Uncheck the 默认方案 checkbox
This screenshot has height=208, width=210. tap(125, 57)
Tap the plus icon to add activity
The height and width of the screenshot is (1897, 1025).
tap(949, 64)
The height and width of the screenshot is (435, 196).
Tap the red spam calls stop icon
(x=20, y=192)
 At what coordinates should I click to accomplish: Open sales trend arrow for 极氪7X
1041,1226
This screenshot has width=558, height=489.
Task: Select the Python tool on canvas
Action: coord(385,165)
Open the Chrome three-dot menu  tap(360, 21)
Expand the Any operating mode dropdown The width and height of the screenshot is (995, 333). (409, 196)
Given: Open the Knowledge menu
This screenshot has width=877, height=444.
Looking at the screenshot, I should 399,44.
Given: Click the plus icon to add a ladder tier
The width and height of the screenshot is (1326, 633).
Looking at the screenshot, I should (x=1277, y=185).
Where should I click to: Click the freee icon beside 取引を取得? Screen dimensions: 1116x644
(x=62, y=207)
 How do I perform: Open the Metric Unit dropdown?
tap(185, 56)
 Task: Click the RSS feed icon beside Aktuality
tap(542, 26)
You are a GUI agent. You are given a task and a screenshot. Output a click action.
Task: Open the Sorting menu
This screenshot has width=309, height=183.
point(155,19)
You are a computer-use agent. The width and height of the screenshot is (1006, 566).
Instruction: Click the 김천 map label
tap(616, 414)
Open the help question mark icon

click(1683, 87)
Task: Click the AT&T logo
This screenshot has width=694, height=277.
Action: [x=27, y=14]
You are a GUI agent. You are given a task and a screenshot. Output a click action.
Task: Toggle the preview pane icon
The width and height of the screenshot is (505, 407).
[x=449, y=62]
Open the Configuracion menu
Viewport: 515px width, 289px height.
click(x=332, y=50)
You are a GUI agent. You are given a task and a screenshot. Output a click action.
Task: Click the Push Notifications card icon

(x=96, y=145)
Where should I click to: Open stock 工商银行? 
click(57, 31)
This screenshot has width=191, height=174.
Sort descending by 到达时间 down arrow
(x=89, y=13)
####
Problem to solve
Rewrite the records from the line containing "Expand the Any" through the end of the records, substituting "View" for "Sorting" and leaving everything else unchanged. Return only those lines.

Expected answer
Expand the Any operating mode dropdown The width and height of the screenshot is (995, 333). (409, 196)
Given: Open the Knowledge menu
This screenshot has width=877, height=444.
Looking at the screenshot, I should 399,44.
Given: Click the plus icon to add a ladder tier
The width and height of the screenshot is (1326, 633).
Looking at the screenshot, I should (x=1277, y=185).
Where should I click to: Click the freee icon beside 取引を取得? Screen dimensions: 1116x644
(x=62, y=207)
 How do I perform: Open the Metric Unit dropdown?
tap(185, 56)
 Task: Click the RSS feed icon beside Aktuality
tap(542, 26)
You are a GUI agent. You are given a task and a screenshot. Output a click action.
Task: Open the View menu
This screenshot has width=309, height=183.
point(155,19)
You are a computer-use agent. The width and height of the screenshot is (1006, 566).
Instruction: Click the 김천 map label
tap(616, 414)
Open the help question mark icon

click(1683, 87)
Task: Click the AT&T logo
This screenshot has width=694, height=277.
Action: [x=27, y=14]
You are a GUI agent. You are given a task and a screenshot. Output a click action.
Task: Toggle the preview pane icon
The width and height of the screenshot is (505, 407).
[x=449, y=62]
Open the Configuracion menu
Viewport: 515px width, 289px height.
click(x=332, y=50)
You are a GUI agent. You are given a task and a screenshot. Output a click action.
Task: Click the Push Notifications card icon

(x=96, y=145)
Where should I click to: Open stock 工商银行? 
click(57, 31)
This screenshot has width=191, height=174.
Sort descending by 到达时间 down arrow
(x=89, y=13)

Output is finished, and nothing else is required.